* **Task goal**: Starting with the first line of the data that follows, transcribe every line verbatim until the line containing "Peintures aérographe (623, 2275)" has been transcribed.

* **Saved data entries**:

|---|

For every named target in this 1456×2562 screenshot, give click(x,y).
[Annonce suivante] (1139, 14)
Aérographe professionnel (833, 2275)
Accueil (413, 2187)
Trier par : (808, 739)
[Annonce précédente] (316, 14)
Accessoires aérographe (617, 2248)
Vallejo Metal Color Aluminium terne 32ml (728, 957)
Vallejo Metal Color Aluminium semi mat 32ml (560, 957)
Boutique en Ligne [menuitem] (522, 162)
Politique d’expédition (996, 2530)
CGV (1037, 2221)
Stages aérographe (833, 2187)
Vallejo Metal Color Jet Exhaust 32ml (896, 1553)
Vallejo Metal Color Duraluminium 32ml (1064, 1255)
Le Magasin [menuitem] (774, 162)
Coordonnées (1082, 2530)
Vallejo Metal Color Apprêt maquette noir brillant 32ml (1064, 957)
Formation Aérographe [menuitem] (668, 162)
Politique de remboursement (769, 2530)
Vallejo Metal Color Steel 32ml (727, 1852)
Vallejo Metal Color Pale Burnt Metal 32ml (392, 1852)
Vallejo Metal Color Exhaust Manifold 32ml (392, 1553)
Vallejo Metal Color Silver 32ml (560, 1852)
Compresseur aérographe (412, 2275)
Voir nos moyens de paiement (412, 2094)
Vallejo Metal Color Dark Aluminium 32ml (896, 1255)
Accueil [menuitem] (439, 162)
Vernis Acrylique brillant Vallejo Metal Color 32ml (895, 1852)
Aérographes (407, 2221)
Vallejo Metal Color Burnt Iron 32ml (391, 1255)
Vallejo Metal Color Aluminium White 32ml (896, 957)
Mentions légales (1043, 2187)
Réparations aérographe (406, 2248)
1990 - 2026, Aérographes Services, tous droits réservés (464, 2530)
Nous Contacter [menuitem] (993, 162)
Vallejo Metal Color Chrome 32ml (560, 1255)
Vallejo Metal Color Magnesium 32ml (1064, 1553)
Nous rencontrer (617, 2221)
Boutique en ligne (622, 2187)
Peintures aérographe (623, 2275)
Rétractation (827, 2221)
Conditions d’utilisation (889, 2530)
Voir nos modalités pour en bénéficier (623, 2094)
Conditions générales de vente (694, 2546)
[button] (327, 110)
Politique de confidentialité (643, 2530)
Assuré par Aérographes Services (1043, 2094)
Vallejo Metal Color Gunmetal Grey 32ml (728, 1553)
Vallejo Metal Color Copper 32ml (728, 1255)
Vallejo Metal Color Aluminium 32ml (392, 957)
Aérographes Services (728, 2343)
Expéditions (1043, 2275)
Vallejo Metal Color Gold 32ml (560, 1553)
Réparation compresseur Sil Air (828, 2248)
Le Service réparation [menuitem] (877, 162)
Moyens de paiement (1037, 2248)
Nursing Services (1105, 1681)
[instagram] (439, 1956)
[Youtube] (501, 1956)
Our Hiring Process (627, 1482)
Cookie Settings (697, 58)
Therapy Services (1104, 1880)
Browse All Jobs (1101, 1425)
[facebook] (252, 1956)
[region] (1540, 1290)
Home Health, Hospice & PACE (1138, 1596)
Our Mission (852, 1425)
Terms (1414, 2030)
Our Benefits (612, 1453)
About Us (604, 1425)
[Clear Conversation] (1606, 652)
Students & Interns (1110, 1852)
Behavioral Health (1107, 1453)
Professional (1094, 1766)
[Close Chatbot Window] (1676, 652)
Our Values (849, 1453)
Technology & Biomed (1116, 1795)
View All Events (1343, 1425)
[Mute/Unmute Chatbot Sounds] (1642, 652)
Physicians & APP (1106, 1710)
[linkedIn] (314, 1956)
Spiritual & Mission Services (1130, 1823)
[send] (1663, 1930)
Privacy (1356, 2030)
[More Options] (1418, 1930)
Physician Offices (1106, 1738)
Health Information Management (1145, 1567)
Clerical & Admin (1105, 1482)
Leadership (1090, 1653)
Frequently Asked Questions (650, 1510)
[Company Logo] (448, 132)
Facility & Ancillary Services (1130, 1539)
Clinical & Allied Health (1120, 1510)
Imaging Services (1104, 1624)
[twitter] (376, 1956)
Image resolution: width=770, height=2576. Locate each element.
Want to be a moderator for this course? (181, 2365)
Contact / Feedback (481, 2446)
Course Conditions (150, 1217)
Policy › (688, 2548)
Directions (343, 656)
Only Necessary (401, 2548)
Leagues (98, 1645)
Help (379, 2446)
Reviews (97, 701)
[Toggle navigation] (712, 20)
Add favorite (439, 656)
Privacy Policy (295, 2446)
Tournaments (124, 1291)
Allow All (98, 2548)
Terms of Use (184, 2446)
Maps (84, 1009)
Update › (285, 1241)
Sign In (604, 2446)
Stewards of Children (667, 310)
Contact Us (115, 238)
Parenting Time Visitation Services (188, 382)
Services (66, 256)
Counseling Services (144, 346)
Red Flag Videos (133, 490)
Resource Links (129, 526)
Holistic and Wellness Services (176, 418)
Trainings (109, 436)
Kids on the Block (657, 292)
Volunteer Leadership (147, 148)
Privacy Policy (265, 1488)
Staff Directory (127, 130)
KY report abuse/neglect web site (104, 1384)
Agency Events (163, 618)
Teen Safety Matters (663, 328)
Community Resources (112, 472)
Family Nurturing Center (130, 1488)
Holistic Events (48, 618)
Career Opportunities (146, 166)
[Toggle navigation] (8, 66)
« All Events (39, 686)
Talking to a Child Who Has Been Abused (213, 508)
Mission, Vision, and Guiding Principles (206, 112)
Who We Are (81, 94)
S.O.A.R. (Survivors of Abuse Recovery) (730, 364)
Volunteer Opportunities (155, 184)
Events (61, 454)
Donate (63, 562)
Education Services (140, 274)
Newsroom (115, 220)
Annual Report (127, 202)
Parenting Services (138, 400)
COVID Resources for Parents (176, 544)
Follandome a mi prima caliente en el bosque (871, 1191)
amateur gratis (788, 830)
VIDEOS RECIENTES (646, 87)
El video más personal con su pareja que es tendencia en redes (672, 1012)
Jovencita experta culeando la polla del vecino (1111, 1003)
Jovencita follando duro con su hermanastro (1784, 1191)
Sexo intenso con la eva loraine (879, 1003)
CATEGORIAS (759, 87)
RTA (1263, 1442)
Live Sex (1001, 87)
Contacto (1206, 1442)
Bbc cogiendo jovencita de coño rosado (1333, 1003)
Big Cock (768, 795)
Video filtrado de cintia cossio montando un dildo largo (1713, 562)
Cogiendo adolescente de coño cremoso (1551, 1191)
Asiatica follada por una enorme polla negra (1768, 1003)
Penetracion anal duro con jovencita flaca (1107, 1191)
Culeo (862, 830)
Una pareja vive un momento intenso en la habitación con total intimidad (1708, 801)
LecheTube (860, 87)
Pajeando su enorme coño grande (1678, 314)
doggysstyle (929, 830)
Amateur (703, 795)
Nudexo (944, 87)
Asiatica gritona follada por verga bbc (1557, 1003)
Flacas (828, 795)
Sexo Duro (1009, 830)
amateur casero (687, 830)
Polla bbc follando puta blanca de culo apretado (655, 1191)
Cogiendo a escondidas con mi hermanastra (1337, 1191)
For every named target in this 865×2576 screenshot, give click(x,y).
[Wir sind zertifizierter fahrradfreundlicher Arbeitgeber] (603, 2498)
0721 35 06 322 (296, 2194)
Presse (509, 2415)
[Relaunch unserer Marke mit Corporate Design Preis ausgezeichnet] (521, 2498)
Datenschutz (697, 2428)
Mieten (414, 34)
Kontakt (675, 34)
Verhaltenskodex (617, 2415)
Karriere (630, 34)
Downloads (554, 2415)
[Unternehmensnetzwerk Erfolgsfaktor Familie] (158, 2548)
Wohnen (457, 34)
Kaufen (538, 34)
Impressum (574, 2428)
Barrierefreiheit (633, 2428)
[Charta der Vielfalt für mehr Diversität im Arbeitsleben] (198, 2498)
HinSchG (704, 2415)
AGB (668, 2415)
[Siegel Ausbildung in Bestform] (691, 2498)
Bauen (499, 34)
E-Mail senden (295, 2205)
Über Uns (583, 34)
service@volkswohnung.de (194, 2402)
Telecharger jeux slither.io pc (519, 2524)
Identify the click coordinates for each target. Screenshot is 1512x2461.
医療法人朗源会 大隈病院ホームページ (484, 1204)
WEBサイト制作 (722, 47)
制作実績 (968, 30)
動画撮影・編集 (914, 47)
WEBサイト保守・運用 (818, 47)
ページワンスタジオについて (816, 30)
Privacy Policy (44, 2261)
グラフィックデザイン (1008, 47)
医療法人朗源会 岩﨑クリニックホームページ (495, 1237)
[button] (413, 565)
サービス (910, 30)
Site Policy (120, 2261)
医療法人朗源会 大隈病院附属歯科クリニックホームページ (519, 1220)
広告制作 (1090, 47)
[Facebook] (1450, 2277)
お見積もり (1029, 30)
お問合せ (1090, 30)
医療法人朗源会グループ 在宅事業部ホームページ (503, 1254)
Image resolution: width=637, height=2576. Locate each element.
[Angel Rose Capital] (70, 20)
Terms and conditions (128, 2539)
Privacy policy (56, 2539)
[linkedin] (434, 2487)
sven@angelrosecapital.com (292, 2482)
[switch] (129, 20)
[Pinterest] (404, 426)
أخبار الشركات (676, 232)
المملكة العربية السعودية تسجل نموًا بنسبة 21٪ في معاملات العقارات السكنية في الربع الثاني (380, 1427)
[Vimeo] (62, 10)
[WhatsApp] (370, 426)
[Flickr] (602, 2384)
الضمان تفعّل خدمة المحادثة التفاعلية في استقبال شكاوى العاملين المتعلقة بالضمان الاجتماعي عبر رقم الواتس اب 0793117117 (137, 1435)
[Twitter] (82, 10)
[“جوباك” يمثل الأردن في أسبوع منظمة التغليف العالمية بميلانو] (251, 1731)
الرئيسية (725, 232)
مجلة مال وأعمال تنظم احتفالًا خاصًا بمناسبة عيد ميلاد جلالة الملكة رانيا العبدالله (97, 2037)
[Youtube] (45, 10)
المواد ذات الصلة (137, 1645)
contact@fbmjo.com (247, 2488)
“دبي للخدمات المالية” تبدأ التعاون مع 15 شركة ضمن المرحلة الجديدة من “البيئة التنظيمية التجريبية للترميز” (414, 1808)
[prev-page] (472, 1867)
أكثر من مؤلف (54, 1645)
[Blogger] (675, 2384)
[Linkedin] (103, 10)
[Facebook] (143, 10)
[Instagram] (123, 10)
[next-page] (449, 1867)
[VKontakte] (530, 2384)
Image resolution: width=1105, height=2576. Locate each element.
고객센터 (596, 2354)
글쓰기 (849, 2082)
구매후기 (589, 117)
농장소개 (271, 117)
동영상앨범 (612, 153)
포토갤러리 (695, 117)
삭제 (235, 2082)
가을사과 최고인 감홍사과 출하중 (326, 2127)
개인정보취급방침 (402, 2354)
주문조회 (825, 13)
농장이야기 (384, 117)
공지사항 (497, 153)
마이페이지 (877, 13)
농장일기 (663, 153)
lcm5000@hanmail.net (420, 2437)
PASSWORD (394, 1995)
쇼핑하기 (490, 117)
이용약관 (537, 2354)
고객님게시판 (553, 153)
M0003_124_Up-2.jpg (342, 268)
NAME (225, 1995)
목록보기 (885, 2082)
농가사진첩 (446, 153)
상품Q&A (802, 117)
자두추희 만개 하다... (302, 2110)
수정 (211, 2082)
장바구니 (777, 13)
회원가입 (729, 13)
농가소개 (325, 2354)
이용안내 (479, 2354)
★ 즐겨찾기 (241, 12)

|---|

* **Result of this task**:
For every named target in this 1456×2562 screenshot, give click(x,y).
[Annonce suivante] (1139, 14)
Aérographe professionnel (833, 2275)
Accueil (413, 2187)
Trier par : (808, 739)
[Annonce précédente] (316, 14)
Accessoires aérographe (617, 2248)
Vallejo Metal Color Aluminium terne 32ml (728, 957)
Vallejo Metal Color Aluminium semi mat 32ml (560, 957)
Boutique en Ligne [menuitem] (522, 162)
Politique d’expédition (996, 2530)
CGV (1037, 2221)
Stages aérographe (833, 2187)
Vallejo Metal Color Jet Exhaust 32ml (896, 1553)
Vallejo Metal Color Duraluminium 32ml (1064, 1255)
Le Magasin [menuitem] (774, 162)
Coordonnées (1082, 2530)
Vallejo Metal Color Apprêt maquette noir brillant 32ml (1064, 957)
Formation Aérographe [menuitem] (668, 162)
Politique de remboursement (769, 2530)
Vallejo Metal Color Steel 32ml (727, 1852)
Vallejo Metal Color Pale Burnt Metal 32ml (392, 1852)
Vallejo Metal Color Exhaust Manifold 32ml (392, 1553)
Vallejo Metal Color Silver 32ml (560, 1852)
Compresseur aérographe (412, 2275)
Voir nos moyens de paiement (412, 2094)
Vallejo Metal Color Dark Aluminium 32ml (896, 1255)
Accueil [menuitem] (439, 162)
Vernis Acrylique brillant Vallejo Metal Color 32ml (895, 1852)
Aérographes (407, 2221)
Vallejo Metal Color Burnt Iron 32ml (391, 1255)
Vallejo Metal Color Aluminium White 32ml (896, 957)
Mentions légales (1043, 2187)
Réparations aérographe (406, 2248)
1990 - 2026, Aérographes Services, tous droits réservés (464, 2530)
Nous Contacter [menuitem] (993, 162)
Vallejo Metal Color Chrome 32ml (560, 1255)
Vallejo Metal Color Magnesium 32ml (1064, 1553)
Nous rencontrer (617, 2221)
Boutique en ligne (622, 2187)
Peintures aérographe (623, 2275)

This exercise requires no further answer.